STATED GOAL =
Please return every line of the material below that contains the string "Where", matching case exactly.

[Data drawn from a collection]
--- BEGIN ---
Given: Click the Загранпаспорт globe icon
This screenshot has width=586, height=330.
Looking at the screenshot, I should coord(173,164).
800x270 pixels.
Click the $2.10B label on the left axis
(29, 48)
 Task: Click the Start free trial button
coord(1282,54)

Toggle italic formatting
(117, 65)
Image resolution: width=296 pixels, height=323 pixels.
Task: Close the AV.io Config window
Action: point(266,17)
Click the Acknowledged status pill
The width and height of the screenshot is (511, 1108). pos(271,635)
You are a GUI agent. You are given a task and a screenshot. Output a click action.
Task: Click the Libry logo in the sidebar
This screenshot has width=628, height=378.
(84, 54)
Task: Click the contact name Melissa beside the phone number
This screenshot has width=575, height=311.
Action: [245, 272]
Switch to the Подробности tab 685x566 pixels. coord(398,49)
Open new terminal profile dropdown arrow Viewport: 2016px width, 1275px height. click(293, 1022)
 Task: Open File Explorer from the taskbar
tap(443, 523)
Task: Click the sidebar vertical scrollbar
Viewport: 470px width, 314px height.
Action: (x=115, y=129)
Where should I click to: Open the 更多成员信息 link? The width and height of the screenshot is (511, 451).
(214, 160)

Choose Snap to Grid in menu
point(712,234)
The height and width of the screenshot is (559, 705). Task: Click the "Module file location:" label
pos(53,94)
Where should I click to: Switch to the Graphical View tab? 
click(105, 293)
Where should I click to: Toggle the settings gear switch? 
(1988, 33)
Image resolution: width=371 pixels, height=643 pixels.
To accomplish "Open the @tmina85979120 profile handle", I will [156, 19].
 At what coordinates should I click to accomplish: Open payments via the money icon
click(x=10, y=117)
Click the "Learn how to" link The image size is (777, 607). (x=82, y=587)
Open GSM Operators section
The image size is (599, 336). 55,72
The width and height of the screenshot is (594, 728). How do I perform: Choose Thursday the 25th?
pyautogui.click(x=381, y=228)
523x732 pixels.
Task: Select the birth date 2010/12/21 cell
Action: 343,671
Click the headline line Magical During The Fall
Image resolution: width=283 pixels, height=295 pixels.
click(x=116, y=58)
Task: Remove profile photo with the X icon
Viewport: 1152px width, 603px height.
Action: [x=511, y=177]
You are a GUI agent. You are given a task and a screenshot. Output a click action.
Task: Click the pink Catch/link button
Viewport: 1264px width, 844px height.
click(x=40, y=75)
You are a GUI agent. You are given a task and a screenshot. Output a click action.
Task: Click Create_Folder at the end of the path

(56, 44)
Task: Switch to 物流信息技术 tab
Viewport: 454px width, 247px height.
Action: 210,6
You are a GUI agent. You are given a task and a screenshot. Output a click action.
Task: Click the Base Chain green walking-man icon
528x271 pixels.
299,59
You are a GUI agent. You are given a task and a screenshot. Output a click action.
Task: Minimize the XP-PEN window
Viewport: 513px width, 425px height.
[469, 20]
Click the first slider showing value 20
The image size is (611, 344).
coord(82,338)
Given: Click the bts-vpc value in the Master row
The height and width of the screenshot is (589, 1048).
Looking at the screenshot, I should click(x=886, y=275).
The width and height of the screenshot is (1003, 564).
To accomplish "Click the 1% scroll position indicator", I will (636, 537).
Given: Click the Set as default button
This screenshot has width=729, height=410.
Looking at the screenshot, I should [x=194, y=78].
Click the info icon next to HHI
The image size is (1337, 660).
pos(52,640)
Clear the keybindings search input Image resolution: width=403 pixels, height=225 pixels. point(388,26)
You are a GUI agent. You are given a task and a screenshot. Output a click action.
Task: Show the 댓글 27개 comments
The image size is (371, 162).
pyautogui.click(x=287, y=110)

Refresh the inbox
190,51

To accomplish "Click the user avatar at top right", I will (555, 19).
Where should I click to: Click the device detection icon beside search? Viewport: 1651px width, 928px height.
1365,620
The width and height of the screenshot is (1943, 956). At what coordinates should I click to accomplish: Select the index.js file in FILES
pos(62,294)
--- END ---
OUTPUT FOR THIS TASK =
Where should I click to: Open the 更多成员信息 link? The width and height of the screenshot is (511, 451).
Where should I click to: Switch to the Graphical View tab? 
Where should I click to: Toggle the settings gear switch? 
Where should I click to: Click the device detection icon beside search? Viewport: 1651px width, 928px height.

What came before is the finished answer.